§ **ARTICLE**
☆ ☆ ☆ ☆ ☆ ☆ ☆
Member of the U.S. House of Representatives from Pennsylvania's 28th district
- In office March 4, 1933 – January 3, 1937
- Preceded by: Thomas C. Cochran
- Succeeded by: Robert G. Allen

Personal details
- Born: William Markle Berlin March 29, 1880 Delmont, Pennsylvania, U.S.
- Died: October 14, 1962 (aged 82)
- Party: Democratic

= William M. Berlin =

American politician

William Markle Berlin (March 29, 1880 – October 14, 1962) was an American businessman and politician who served as a Democratic member of the U.S. House of Representatives from Pennsylvania for two terms from 1933 to 1937.

==Life and career==
William M. Berlin was born on a farm near Delmont, Pennsylvania. He graduated from Laird Institute at Murrysville, Pennsylvania, in 1896, and moved to Greensburg, Pennsylvania, in 1916.

He was engaged as an automobile distributor, in the wholesale oil and gas business, and in coal mining.

===Political career===
He was chairman of the Democratic County Committee in 1916.
☆ ☆ ☆ ☆ ☆ ☆ ☆
§ **ROWS**
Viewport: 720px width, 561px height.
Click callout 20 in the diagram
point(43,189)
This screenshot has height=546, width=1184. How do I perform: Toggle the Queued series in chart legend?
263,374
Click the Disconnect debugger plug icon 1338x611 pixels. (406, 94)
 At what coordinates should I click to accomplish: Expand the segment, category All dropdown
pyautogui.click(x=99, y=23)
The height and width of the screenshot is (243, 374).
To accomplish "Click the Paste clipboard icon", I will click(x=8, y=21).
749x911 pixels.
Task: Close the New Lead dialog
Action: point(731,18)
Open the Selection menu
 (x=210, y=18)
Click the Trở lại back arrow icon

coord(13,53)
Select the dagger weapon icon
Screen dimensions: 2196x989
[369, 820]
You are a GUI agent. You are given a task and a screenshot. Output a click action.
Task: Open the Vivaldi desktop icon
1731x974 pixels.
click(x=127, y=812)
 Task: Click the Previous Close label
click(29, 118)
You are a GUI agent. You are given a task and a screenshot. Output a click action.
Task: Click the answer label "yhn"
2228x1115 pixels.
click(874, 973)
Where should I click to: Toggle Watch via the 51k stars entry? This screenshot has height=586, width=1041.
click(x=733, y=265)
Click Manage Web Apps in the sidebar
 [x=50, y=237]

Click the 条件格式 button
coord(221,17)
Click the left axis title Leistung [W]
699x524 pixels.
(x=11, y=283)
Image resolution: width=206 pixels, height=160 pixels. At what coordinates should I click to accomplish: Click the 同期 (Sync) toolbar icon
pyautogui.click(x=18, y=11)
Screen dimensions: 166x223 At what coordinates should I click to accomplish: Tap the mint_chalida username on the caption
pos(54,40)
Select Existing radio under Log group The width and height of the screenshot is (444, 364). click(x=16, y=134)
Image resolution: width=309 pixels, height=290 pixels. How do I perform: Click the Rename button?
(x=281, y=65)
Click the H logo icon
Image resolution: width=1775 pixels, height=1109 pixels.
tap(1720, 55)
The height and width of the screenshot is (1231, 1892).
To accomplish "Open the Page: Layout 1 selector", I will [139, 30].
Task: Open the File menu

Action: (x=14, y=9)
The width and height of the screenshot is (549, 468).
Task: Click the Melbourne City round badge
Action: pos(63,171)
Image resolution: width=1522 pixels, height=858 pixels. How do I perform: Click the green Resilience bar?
☆ ☆ ☆ ☆ ☆ ☆ ☆
§ **GOAL**
Continue the article on William M. Berlin after its final sentence.

§ **WRITTEN RESPONSE**
In 1932, Berlin was elected as a Democrat to the Seventy-third and Seventy-fourth Congresses. He was an unsuccessful candidate for renomination in 1936.

After his time in Congress, he served as clerk of the court of Westmoreland County, Pennsylvania, from 1937 to 1941.

===Later career and death===
He resumed the mining of coal in Pennsylvania and West Virginia in 1941. He was a delegate to the 1944 Democratic National Convention in Chicago, and an unsuccessful candidate for the Republican congressional nomination in 1950.

He served as assistant librarian of the United States House of Representatives from February 1, 1957, until 1961 when promoted to librarian, and served in that capacity until his death in Greensburg, Pennsylvania.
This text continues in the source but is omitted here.